(GIVEN REQUEST)
Turn the data lines from the line with "The image size is (967, 560)." to the line with "tap(57, 84)" into a JSON list of strings, one string per line, with blank lines left out.

(RECORD LIST)
+===+

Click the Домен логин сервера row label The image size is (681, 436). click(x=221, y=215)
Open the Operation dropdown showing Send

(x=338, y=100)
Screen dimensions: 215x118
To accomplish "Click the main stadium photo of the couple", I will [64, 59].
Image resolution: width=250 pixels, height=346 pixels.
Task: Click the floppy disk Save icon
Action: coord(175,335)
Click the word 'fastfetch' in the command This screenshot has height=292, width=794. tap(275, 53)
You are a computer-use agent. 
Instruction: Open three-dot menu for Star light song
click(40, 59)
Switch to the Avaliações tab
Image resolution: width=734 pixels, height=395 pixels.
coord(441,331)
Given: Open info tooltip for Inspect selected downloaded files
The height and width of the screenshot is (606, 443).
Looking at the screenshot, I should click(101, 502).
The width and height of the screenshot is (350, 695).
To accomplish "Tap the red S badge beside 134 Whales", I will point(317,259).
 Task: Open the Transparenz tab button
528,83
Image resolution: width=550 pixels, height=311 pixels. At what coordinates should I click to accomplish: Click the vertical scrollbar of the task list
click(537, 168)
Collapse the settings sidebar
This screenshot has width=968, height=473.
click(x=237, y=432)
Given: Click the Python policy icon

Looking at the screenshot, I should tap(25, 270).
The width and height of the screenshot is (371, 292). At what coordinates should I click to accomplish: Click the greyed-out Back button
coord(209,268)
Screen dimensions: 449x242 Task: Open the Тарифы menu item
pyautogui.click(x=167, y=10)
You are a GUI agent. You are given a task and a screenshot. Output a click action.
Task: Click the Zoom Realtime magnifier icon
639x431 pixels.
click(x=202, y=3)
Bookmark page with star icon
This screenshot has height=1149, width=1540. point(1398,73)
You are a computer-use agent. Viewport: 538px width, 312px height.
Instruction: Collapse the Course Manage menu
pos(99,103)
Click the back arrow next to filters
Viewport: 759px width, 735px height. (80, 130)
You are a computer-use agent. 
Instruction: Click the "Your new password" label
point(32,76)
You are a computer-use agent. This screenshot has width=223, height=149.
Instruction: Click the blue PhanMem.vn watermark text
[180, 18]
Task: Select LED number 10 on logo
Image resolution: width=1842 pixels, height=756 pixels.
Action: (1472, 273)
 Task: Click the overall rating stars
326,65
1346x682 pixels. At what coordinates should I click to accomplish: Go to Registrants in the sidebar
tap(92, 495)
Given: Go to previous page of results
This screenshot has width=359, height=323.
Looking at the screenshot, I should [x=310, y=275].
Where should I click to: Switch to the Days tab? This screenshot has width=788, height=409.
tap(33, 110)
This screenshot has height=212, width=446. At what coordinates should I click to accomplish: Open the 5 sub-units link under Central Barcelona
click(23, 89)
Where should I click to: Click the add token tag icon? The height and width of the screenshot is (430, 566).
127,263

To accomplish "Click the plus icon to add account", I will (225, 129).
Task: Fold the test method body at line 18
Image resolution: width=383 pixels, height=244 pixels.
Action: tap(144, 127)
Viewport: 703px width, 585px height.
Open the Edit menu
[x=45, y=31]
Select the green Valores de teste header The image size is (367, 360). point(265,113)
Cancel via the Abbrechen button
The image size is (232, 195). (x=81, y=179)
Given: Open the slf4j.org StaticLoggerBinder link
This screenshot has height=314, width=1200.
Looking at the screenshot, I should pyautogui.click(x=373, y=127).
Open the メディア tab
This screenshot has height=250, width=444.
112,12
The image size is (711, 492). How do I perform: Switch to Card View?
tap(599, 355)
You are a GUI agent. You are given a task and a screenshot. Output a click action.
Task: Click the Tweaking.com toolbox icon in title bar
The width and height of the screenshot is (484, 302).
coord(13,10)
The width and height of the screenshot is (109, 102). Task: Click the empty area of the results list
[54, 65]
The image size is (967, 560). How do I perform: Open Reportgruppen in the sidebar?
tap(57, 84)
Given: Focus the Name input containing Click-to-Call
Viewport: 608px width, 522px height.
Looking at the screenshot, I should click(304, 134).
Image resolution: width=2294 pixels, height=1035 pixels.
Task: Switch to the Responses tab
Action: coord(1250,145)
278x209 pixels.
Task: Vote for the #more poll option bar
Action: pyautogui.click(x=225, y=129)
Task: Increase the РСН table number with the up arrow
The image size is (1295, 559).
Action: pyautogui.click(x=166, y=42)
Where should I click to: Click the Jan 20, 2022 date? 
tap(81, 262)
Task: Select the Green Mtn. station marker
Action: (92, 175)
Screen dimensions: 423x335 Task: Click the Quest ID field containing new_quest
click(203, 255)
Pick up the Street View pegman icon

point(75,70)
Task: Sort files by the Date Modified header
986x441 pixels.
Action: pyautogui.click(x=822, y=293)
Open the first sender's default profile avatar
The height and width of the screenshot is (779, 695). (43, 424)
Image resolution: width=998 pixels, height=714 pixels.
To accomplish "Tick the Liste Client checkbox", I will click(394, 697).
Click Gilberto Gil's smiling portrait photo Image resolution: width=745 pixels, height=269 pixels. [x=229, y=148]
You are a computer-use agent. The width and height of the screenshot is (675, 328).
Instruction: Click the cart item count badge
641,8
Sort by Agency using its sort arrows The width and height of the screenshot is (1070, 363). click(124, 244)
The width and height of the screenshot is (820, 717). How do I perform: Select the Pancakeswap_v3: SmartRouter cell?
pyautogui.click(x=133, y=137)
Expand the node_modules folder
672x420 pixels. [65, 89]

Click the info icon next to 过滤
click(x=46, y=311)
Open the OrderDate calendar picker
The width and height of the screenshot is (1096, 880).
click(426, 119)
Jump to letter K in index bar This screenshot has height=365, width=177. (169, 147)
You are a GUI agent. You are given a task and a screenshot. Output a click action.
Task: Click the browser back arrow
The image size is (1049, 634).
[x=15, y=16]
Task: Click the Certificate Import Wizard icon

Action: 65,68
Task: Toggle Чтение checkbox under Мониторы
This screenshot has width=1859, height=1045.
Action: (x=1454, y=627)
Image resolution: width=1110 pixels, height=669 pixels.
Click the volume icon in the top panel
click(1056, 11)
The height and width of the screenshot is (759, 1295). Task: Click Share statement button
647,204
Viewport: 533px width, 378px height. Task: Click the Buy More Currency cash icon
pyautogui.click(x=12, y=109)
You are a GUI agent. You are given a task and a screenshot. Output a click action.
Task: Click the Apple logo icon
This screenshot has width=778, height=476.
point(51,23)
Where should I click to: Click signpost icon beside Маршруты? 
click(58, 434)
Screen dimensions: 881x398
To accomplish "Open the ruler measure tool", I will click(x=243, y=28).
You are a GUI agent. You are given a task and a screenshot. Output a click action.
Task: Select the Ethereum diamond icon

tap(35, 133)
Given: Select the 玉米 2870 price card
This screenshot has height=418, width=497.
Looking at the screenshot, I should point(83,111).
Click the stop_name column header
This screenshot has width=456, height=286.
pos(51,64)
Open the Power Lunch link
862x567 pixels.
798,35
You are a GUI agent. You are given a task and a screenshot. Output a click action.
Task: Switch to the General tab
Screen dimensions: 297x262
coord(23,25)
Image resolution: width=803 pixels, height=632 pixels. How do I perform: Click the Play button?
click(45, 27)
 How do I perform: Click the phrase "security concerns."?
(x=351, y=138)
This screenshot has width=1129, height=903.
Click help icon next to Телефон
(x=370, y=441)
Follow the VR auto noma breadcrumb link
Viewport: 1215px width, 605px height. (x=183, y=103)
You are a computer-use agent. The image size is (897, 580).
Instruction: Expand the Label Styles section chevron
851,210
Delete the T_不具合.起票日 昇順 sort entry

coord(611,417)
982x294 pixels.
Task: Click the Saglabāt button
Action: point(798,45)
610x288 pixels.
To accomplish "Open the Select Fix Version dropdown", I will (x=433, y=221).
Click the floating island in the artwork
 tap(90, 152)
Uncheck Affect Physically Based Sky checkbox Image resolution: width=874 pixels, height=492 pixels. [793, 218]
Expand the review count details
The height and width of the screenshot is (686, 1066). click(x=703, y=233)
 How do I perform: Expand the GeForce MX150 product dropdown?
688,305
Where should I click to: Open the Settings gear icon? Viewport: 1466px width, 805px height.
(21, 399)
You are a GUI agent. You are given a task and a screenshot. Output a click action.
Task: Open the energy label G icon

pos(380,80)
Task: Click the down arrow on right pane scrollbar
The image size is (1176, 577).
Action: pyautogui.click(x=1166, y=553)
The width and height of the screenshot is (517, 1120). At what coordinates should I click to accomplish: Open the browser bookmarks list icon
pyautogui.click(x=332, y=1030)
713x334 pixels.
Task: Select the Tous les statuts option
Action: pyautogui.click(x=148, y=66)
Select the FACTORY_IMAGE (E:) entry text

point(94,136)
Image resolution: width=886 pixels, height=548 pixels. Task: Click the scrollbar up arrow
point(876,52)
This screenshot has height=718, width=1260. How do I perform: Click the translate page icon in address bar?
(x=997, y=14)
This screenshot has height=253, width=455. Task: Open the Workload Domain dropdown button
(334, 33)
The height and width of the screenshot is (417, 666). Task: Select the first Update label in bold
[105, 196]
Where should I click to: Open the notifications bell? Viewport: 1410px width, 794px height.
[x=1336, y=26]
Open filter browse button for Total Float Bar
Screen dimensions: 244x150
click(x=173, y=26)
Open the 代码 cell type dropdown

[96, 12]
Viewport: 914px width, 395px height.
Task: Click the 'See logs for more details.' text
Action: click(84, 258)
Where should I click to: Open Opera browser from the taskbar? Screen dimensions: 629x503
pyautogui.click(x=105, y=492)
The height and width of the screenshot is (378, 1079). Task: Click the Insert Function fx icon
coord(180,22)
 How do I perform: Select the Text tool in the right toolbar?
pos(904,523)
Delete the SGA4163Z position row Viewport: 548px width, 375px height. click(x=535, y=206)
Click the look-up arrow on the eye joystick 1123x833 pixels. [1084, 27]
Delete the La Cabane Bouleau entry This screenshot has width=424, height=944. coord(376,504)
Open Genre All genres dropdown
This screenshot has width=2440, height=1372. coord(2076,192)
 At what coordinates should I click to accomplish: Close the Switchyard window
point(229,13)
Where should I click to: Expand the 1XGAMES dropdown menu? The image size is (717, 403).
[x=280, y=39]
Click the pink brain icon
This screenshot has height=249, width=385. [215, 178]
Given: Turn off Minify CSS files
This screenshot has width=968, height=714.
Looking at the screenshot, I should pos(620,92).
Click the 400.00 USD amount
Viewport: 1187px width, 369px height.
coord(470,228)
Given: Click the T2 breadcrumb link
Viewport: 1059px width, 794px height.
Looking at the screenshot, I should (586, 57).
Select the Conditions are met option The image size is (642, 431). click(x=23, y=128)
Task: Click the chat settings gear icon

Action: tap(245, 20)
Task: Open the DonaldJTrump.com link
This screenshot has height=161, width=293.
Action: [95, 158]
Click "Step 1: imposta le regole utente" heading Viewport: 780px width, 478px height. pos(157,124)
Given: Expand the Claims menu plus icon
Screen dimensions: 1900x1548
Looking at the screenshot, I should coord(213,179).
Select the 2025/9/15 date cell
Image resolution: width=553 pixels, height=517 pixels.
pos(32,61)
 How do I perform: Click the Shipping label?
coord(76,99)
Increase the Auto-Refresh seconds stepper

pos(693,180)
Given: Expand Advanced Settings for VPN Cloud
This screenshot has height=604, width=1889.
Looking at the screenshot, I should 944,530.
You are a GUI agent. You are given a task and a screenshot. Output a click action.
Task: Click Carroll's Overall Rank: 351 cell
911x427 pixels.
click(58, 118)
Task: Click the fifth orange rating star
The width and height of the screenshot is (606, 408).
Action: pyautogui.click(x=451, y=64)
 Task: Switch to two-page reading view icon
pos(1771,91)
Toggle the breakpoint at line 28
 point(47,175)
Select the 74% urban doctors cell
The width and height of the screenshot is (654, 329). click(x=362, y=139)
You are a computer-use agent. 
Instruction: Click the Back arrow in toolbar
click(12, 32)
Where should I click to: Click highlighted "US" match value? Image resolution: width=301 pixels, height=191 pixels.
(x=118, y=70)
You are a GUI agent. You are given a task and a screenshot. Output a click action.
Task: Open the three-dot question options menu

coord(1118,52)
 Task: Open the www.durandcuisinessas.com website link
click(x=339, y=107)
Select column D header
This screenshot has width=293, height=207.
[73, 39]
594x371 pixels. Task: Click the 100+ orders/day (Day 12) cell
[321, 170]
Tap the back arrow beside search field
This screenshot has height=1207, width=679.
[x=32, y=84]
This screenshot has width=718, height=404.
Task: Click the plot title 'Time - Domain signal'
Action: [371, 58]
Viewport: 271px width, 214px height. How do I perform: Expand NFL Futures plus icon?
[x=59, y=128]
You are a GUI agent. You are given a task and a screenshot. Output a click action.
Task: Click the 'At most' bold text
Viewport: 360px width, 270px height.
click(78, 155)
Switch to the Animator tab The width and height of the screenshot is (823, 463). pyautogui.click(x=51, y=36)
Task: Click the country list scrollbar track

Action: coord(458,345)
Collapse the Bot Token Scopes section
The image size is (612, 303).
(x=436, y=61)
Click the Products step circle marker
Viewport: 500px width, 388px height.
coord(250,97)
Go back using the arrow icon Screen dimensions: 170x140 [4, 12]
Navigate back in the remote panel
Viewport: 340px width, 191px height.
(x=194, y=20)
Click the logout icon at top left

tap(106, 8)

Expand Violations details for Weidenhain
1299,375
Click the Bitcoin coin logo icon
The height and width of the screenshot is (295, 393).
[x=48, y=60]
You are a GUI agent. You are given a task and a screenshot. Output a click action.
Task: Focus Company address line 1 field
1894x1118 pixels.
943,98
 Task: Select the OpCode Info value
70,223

+===+

(THE RESULT)
[
  "The image size is (967, 560). How do I perform: Open Reportgruppen in the sidebar?",
  "tap(57, 84)"
]